Ischemic Heart Disease

Chapter: Ischemic Heart Disease
McMaster Section Editor(s): P.J. Devereaux
Section Editor(s) in Interna Szczeklika: Andrzej Budaj, Wiktoria Leśniak
McMaster Author(s): P.J. Devereaux
Author(s) in Interna Szczeklika: Andrzej Budaj, Anetta Undas
Additional Information

Ischemic heart disease (IHD) comprises all types of myocardial ischemia (ie, reduced blood supply), regardless of the pathologic mechanism.

Coronary artery disease (CAD) is IHD due to atherosclerosis of a coronary artery.

Classification Top

1. Classification of CAD:

1) Stable CAD:

a) Stable angina pectoris.

b) Microvascular angina (syndrome X).

c) Angina associated with myocardial bridging of coronary arteries.

d) Vasospastic angina (Prinzmetal variant angina).

2) Acute coronary syndromes (ACSs).

2. ACS classification based on initial electrocardiography (ECG) findings:

1) Non–ST-segment elevation ACS.

2) ST-segment elevation ACS.

3. Classification of ACS based on clinical manifestations, biochemical markers of myocardial necrosis, and ECG:

1) Unstable angina (UA).

2) Non–ST-segment elevation myocardial infarction (NSTEMI).

3) ST-segment elevation myocardial infarction (STEMI).

4) Unspecified myocardial infarction (MI). ECG abnormalities that do not allow an unequivocal diagnosis of ST-segment elevation: left bundle branch block (LBBB) (acute or preexisting), pacemaker rhythm, or infarction diagnosed on the basis of clinical and biochemical criteria, where an ECG was performed >24 hours after the onset of symptoms.

5) Sudden cardiac death.

4. Classification of MI based on the evolution of ECG features:

1) Q-wave MI.

2) Non–Q-wave MI.

Etiology and Pathogenesis Top

1. Etiology of IHD:

1) Most commonly, IHD is due to coronary atherosclerosis.

2) Less commonly, IHD is due to coronary artery spasm (Prinzmetal variant angina, illicit drug use [eg, cocaine], or discontinuation of nitrates), coronary artery embolism, vasculitis of the coronary arteries, metabolic disorders affecting the coronary arteries, anatomical defects of the coronary arteries, coronary artery injury, arterial thrombosis due to disorders of hemostasis, reduced oxygen supply in relation to demand (aortic stenosis or regurgitation, hypertrophic cardiomyopathy, carbon monoxide poisoning, decompensated thyrotoxicosis, long-standing hypotension, anemia, myocardial bridging), or aortic dissection.

2. Etiology of stable angina pectoris: Stable angina pectoris is usually due to occlusion of an epicardial coronary artery by an atherosclerotic plaque.

Classification of epicardial coronary artery stenosis:

1) Noncritical stenosis: Approximately 50% focal reduction of the coronary artery luminal diameter and ~75% reduction in the coronary artery cross-sectional area.
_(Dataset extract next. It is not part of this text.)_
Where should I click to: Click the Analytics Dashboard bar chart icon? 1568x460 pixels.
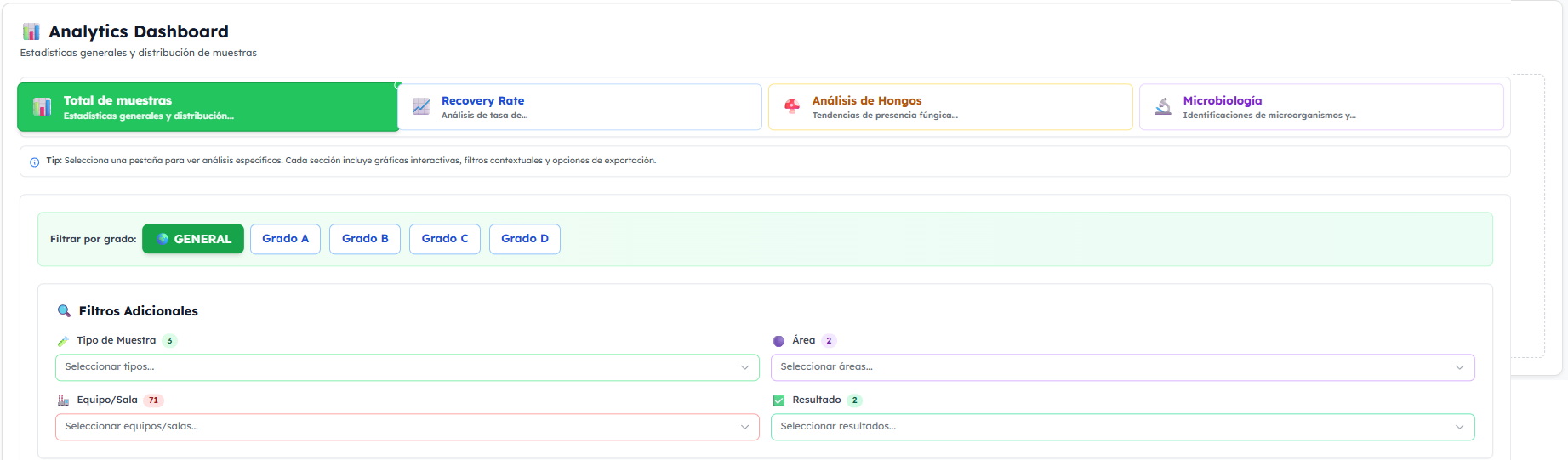[x=31, y=32]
An atherosclerotic plaque causing the occlusion may potentially lead to ACS, but it remains asymptomatic as long as it is stable.
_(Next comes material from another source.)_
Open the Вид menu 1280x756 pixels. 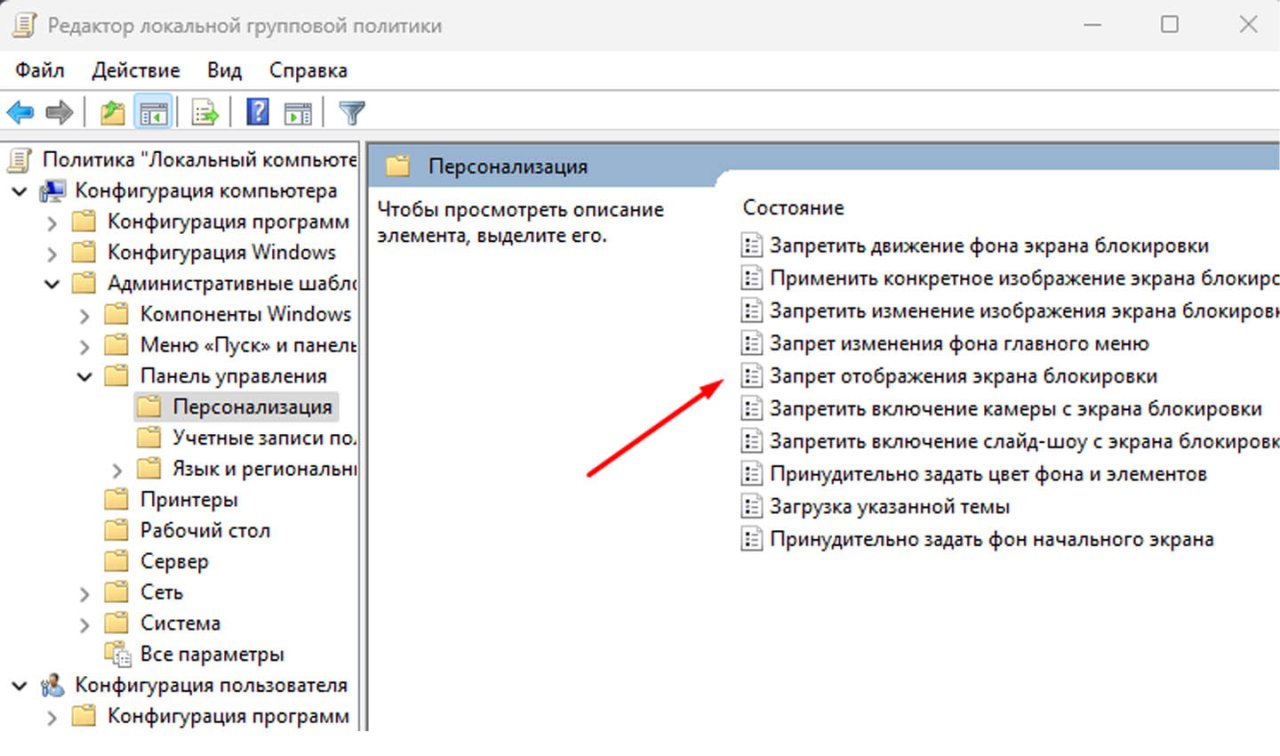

2) Significant subcritical stenosis: Approximately 50% to 75% reduction of the coronary artery luminal diameter. Coronary blood flow may adapt to the demand to some extent, but in the case of a further increase of cardiac output (exercise or pharmacologic stress test, eg, dobutamine), the symptoms of angina will occur.
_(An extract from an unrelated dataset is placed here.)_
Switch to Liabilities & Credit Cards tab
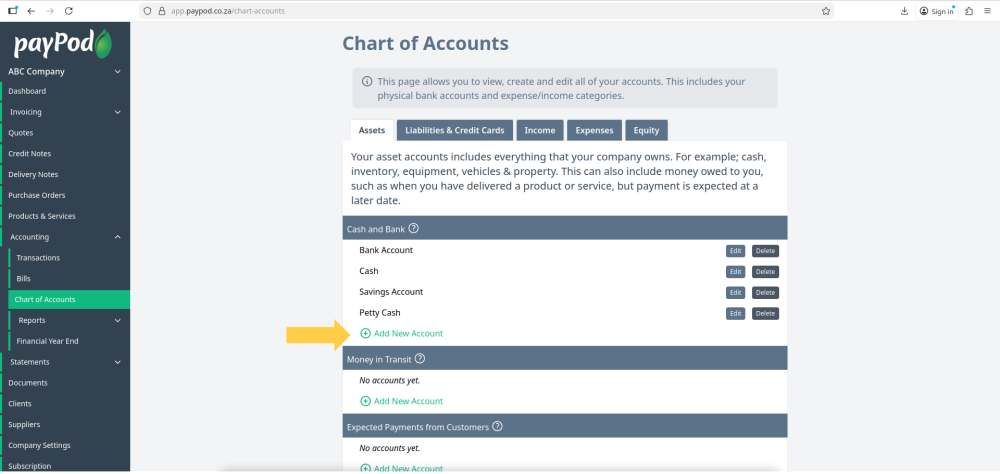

3) Critical stenosis: Approximately 75% reduction of the coronary artery luminal diameter and >90% reduction of the coronary artery cross-sectional area. Symptoms of myocardial ischemia may occur even at rest.

3. Etiology of ACS: A sudden imbalance between the myocardial oxygen demand and supply, most frequently due to sudden occlusion of a coronary artery by a thrombus formed on a ruptured atherosclerotic plaque.

1) UA most frequently results from rupture of an eccentric plaque. The resulting thrombus reduces coronary blood flow, but the occlusion is not complete.

2) NSTEMI is the result of a process similar to UA and is associated with elevation of troponin levels.

3) In STEMI, the thrombus usually causes a complete and sudden occlusion of a coronary artery. Necrosis starts to develop within 15 to 30 minutes of the cessation of blood flow and spreads from the subendocardium to the epicardium. The rate at which necrosis develops depends on the diameter of the occluded artery and the collateral circulation.